=== ACTION ITEM ===
Within the data below, count the lines that include "Beach" and give only the count.
═══ DATASET
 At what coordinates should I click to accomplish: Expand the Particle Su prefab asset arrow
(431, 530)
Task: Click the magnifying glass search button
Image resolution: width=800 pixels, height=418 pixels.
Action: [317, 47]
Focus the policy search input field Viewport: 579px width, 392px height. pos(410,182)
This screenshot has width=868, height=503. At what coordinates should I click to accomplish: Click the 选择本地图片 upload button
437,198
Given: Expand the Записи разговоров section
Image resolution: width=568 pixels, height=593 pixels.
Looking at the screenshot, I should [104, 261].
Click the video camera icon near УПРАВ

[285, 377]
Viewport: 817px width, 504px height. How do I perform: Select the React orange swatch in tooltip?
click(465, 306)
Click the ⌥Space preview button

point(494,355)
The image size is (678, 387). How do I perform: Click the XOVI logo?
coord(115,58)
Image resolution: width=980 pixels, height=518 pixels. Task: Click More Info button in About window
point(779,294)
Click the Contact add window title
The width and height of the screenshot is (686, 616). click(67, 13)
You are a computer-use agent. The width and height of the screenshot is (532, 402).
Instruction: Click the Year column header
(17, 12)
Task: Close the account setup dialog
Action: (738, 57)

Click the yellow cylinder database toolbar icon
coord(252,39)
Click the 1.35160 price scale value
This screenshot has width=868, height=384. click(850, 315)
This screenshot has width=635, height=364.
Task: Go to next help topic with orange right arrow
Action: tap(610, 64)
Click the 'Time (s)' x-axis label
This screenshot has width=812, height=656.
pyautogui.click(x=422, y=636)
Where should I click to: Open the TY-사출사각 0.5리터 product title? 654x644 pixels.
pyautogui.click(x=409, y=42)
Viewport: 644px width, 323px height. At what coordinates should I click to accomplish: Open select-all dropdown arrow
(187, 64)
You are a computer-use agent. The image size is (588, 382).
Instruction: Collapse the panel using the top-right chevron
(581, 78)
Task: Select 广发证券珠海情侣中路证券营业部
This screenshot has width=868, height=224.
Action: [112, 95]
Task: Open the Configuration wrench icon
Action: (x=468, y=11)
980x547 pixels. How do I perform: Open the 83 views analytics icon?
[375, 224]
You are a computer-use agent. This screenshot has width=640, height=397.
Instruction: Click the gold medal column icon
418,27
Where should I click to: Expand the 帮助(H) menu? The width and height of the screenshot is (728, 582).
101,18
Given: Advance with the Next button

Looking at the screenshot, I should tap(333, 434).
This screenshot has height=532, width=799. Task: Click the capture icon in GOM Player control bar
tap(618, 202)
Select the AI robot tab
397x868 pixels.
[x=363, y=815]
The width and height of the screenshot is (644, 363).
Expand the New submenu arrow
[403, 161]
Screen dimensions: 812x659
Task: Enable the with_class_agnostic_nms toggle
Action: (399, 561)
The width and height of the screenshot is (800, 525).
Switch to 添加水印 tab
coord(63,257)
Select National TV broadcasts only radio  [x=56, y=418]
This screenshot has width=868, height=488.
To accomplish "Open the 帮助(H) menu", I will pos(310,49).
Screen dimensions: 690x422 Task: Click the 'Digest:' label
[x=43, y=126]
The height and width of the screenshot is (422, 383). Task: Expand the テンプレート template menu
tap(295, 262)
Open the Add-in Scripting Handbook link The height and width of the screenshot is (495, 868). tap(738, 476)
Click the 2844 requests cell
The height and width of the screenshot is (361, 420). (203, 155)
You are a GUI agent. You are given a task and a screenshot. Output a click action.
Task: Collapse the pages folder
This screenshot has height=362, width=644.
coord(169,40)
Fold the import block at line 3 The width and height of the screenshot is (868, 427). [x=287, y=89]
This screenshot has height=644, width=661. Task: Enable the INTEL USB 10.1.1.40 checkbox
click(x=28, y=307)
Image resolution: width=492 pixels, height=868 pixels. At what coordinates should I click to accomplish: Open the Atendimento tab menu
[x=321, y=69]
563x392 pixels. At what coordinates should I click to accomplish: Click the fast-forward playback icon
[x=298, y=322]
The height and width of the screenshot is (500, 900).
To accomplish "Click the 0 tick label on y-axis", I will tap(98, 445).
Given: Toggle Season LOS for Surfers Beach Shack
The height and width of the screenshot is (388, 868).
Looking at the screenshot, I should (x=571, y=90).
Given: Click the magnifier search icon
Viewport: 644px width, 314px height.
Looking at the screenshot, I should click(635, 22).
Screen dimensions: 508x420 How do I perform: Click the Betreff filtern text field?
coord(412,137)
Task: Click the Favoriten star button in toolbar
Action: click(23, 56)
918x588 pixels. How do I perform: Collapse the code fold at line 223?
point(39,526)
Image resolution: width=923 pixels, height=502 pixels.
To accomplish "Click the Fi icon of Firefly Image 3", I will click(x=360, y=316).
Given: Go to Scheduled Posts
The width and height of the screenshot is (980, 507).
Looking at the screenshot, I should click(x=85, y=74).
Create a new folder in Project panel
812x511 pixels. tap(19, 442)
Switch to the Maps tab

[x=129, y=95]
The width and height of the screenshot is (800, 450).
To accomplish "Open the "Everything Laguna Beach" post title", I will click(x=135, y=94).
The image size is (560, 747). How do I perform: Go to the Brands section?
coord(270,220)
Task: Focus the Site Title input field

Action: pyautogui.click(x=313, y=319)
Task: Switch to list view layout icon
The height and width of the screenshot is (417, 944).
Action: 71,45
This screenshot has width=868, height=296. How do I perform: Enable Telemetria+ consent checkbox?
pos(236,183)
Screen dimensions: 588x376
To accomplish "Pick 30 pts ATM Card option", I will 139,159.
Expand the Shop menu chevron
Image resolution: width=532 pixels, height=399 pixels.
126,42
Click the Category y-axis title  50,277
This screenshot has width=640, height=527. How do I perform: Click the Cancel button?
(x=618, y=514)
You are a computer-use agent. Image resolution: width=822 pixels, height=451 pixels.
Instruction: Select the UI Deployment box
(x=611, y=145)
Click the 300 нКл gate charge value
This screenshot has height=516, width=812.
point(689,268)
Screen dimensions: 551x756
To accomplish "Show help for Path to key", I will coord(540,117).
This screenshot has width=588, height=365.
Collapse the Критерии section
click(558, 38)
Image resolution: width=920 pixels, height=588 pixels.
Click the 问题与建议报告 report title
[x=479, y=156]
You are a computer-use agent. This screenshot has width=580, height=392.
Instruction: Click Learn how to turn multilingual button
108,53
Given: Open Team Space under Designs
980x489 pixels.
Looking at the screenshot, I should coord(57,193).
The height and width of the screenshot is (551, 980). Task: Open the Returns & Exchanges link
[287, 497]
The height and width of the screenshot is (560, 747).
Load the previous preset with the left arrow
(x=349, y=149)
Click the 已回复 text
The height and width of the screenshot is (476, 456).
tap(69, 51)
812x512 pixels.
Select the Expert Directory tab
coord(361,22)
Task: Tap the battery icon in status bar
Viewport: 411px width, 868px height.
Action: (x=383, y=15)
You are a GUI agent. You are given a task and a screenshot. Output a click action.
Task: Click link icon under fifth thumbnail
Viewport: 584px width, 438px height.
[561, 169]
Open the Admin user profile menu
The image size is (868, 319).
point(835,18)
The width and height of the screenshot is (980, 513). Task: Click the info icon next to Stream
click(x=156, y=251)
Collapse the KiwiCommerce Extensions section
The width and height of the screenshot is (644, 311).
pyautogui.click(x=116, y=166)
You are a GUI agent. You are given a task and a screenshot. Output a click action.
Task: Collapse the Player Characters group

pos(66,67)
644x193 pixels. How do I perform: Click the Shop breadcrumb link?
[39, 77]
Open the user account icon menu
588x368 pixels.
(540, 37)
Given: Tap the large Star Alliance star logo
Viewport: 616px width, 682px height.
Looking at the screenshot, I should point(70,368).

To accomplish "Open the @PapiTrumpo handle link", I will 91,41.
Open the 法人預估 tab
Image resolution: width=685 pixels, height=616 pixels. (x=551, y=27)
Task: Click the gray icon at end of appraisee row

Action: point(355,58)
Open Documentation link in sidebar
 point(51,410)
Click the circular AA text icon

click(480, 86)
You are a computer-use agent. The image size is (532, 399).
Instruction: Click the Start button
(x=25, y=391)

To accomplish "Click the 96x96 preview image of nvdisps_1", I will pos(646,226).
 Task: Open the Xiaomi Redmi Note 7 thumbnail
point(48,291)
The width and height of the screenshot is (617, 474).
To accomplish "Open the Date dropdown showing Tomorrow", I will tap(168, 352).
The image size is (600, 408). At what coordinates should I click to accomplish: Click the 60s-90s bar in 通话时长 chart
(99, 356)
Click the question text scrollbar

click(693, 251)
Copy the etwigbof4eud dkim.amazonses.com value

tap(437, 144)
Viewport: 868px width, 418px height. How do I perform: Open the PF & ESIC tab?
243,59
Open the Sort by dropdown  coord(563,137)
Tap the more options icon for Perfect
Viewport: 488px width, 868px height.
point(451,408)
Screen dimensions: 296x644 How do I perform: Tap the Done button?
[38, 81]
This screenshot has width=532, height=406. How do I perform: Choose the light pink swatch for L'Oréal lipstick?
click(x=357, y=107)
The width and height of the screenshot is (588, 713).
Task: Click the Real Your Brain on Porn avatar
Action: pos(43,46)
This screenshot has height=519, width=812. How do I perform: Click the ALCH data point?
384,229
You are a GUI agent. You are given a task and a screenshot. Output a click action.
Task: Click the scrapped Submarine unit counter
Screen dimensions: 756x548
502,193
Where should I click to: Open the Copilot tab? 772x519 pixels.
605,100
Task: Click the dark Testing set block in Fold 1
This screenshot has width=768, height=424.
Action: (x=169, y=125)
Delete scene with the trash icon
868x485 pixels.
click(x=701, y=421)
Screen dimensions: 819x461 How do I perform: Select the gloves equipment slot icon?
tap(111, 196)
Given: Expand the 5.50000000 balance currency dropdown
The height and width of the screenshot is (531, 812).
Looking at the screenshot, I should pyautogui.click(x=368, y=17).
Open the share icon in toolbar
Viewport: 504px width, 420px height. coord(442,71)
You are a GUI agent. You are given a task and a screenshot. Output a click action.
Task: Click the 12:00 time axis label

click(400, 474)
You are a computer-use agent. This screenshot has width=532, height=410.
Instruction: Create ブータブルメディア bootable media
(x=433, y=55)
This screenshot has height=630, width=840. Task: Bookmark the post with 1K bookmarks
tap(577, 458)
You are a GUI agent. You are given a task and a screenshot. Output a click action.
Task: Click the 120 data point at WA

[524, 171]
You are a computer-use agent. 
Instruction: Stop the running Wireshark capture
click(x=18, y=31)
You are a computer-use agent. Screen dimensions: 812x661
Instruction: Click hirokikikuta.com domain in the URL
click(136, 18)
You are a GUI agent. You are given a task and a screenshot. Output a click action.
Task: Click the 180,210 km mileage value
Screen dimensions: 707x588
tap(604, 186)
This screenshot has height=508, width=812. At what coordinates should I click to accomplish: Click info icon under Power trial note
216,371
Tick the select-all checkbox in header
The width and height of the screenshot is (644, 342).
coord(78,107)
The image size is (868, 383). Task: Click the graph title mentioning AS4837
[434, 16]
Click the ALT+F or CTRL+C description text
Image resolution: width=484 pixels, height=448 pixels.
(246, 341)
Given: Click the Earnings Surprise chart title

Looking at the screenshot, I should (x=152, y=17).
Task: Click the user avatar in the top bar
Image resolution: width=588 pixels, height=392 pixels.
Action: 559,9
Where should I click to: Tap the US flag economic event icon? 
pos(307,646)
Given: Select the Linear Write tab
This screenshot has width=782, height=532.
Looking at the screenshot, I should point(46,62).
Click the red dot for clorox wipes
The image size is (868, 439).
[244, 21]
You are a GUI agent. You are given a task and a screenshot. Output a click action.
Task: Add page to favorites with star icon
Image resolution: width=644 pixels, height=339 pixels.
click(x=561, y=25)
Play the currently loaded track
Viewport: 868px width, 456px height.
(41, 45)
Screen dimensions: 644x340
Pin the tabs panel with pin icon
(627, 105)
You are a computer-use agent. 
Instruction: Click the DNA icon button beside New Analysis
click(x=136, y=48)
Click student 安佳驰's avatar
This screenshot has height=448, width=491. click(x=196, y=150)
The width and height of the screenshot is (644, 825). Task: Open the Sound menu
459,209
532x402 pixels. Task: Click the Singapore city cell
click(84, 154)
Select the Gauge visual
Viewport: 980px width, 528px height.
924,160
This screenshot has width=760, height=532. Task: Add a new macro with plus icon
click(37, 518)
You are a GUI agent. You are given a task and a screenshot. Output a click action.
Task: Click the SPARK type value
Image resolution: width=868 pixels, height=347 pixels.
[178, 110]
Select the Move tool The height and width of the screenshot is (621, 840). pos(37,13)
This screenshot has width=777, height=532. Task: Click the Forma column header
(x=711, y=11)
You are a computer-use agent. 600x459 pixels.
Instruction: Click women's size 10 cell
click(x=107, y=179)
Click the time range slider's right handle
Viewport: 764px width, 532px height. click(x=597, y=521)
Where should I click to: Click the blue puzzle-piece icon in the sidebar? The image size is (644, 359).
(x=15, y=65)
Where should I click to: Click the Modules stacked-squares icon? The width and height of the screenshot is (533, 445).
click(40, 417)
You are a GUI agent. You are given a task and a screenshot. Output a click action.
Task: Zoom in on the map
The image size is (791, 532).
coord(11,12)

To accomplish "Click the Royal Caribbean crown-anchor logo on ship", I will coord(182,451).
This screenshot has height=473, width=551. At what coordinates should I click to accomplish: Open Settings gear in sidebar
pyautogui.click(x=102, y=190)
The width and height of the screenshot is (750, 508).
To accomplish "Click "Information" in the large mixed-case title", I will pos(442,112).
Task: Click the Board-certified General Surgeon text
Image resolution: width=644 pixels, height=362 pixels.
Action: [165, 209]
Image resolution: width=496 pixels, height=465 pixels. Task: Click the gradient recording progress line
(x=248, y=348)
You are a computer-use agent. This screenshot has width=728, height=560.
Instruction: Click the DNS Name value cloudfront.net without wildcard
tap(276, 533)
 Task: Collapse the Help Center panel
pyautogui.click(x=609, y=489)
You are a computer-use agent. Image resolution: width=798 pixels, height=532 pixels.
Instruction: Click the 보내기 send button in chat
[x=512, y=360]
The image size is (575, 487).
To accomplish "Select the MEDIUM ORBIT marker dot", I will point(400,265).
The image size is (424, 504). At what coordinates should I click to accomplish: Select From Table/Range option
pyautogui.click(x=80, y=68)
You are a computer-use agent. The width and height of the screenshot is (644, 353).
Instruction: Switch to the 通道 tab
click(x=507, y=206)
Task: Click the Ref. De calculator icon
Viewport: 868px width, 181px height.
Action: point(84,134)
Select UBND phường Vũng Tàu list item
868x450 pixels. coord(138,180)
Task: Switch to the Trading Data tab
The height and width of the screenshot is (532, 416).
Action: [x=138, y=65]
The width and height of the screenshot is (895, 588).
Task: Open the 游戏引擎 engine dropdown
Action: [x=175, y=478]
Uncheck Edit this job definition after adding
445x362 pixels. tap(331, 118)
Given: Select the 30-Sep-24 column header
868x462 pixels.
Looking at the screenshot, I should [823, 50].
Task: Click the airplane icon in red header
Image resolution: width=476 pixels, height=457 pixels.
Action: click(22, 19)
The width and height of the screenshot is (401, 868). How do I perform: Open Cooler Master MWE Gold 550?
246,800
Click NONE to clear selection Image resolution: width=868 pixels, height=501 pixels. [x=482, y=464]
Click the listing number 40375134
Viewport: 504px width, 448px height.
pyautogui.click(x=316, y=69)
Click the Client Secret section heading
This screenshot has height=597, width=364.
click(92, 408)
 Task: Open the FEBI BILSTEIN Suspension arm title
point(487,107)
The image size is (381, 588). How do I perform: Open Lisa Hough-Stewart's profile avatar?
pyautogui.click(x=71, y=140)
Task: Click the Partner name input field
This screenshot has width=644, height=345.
══════
=== ANSWER SECTION ===
2